In this talk, we discuss both mentioned issues. First, we present different tailored mixed-integer programming techniques to improve the performance of state-of-the-art MINLP solvers when applied to the problem - among them are cutting planes, propagation techniques, branching rules, or primal heuristics. Our numerical study shows that our techniques significantly improve the performance of the open-source MINLP solver SCIP. Second, we tackle the other issue by applying techniques from robust optimization to hedge the clustering result against unstructured errors in the observed data. To this end, we derive strictly and Gamma-robust counterparts. Since the nominal problem is already NP-hard, global approaches are often not feasible in practice. As a remedy, we develop tailored alternating direction methods by decomposing the search space of the robustified problems to quickly obtain feasible points of good quality. Our numerical results reveal an interesting feature: the less conservative Gamma-approach is clearly outperformed by the strictly robust clustering method. In particular, the strictly robustified clustering method is able to recover clusterings of the original data even if only erroneous measurements are observed.

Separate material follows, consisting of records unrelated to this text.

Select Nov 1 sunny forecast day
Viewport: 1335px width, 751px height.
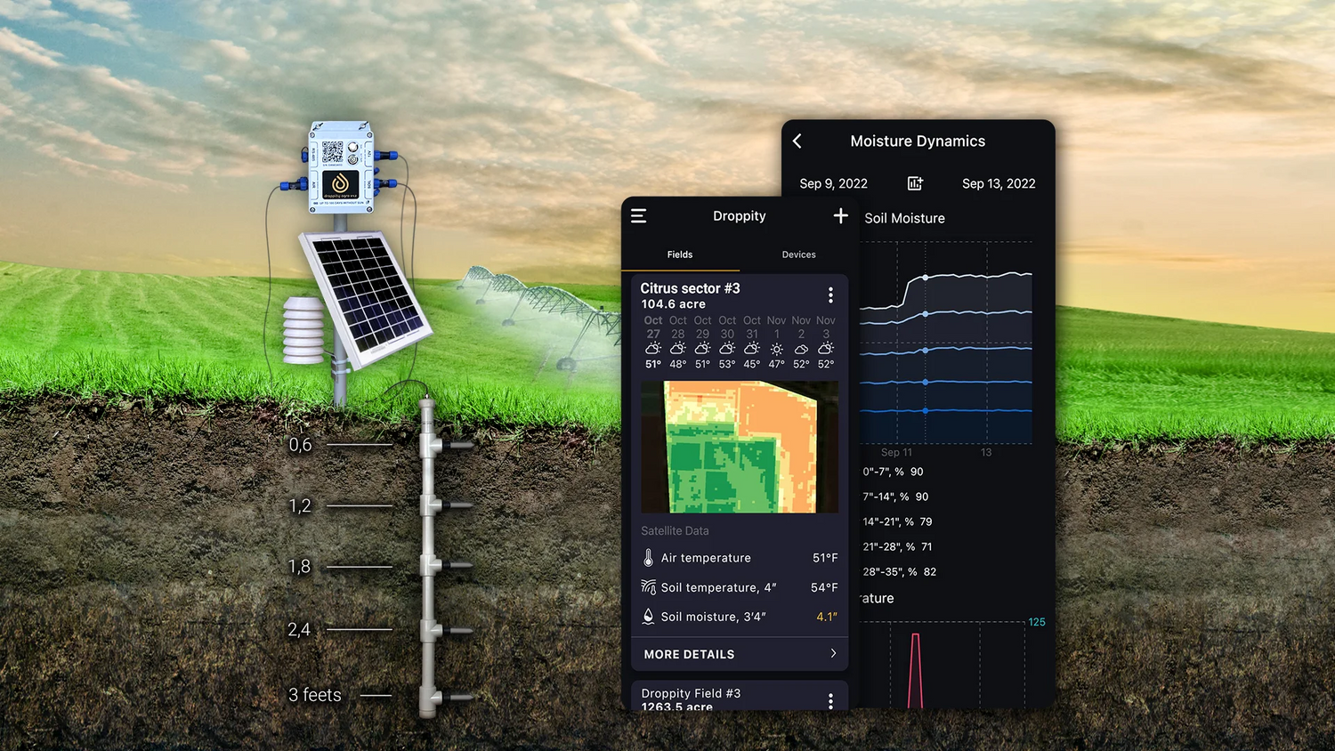(x=777, y=342)
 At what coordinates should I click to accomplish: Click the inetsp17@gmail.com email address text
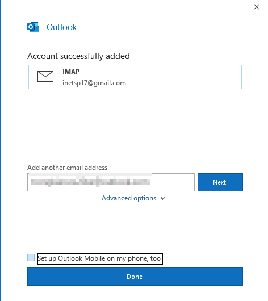tap(94, 83)
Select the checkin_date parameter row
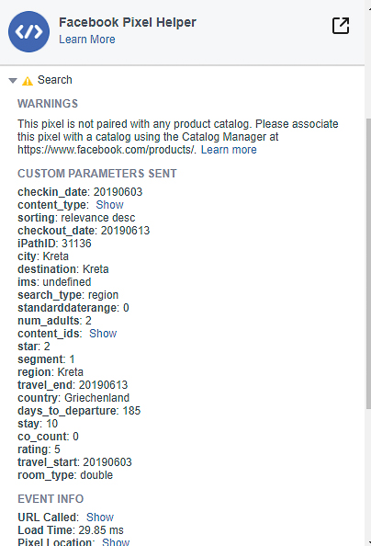The image size is (371, 546). (x=80, y=192)
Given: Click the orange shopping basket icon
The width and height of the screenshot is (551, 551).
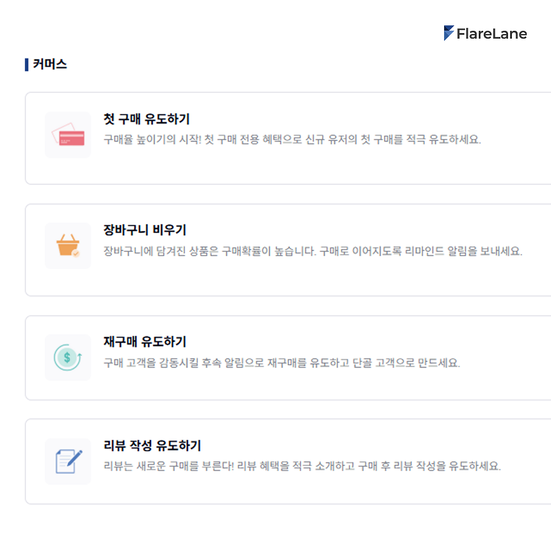Looking at the screenshot, I should tap(68, 246).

Presentation: https://drive.google.com/file/d/1k2Wp9QDSauMwsaWiYoMPtYmbL8ctFTK/view?usp=share_link
Yanlu ZHOU - ESSEC Business School
September 02nd, 12pm - 1pm / room will be communicated soon - Campus Cergy
Market Thickness in Online Food Delivery Platforms: The Impact of Food Processing Times
Abstract: Online food delivery (OFD) platforms are expanding rapidly worldwide, allowing customers to order food from a wide array of restaurants on their mobile phones. The pace of this expansion is accelerated in part by changes in consumer preferences during the COVID-19 pandemic. We study new algorithms to match drivers with orders on OFD platforms - a core function of many of these platforms. We develop real-time matching algorithms that use the (highly variable) food processing time to `delay' the assignment of drivers to orders to thicken the `market' of orders and drivers. The policy relies on machine learning techniques to predict the food processing time of an order, and the dispatch timings are obtained through a careful trade-off analysis of the supply-demand dynamics and the variability
in the food processing times. Traditional methods in this field include greedy (online matching) and batching (matching in periodic intervals) policies. We introduce a new level-k policy to delay the assignment until we have no more than k matching options left, and we show numerically that this policy performs exceedingly well on real data. Numerical experiments based on a real dataset from Meituan show that our policy can reduce total costs by 42% compared to matching policies that are currently in use. To explain the advantage of the level-k policy, we evaluate its performance on a simplified model and derive several analytical properties - the total costs are quasiconvex in the level of market thickness, implying that an intermediate level of thickness is optimal. We also find that the food processing time is key information for the matching decisions. Finally, our findings indicate that if the unit delay penalty cost is high, the decision-maker of the platform should match conservatively.